ThousandEye is a pretty interesting concept. They are able to use a massive amount of global telemetry to detect issues and impacts from incidents all over the world. Often, these issues are at the internet service provider (ISP) or cloud service provider (CSP) level. However, even when the failure is deep within a particular company's SaaS infrastructure, it can generate symptomatic telemetry that ThousandEyes can detect. They’ve even rolled this up into a global real-time outage map.
For the record, I have no relationship with ThousandEyes; I just think it’s a great idea in a space that I’ve spent a lot of time thinking about.
One thing I really like about the podcast is the opportunity to learn a new way of looking at things.
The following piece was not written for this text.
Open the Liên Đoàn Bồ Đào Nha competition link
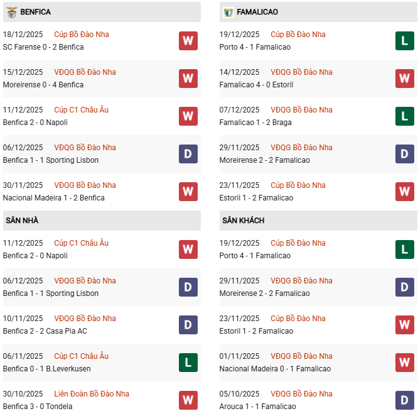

For example, in a recent episode, Mike Hicks talked about the idea of outages spawning multiple, interacting patterns. “Patterns over patterns” is how he referred to it. (Tip: don’t Google that unless you are really into fashion.) But the idea is that a pattern at one level, say, a network routing issue, can spawn a pattern at a different level. Understanding how these patterns interact can lead to much better insight. The ultimate goal is to be able to attribute every behavior to a part of the system. More formally, I think of it as the response of that system to the underlying, antecedent causes.
领英推荐
One of the most interesting recent insights is that if you look at outages for ISPs and CSPs, the percentage of CSP outages versus the total has been growing at an alarming rate, from 12% or so back in 2022 to almost 40% in the first half of 2024. Source: Cloud Outages Rise & Other H1 2024 Internet Outage Trends. To be fair, not all of the outages tracked produce customer impact, and even when they do, the impact is often limited by other factors.
I have a few mild criticisms. Probably the only one that is worth mentioning here is that they can get fairly speculative when talking about specific incidents. They may know that there were DNS issues, gateway problems, or other symptomatic telemetry, but once the problem context gets down into the application, their visibility is more limited. This leads to some conjecture about what the underlying root cause could be.
It would be fantastic if Barry and Mike could bring in engineering leaders from some of the companies that had outages during the prior interval and are willing to talk about them. That would make for some super compelling content. Along those lines, it occurs to me that I wonder what kind of insights we’d get if the Internet Report and the Void Report did some collaborative research together. I’d be happy to help!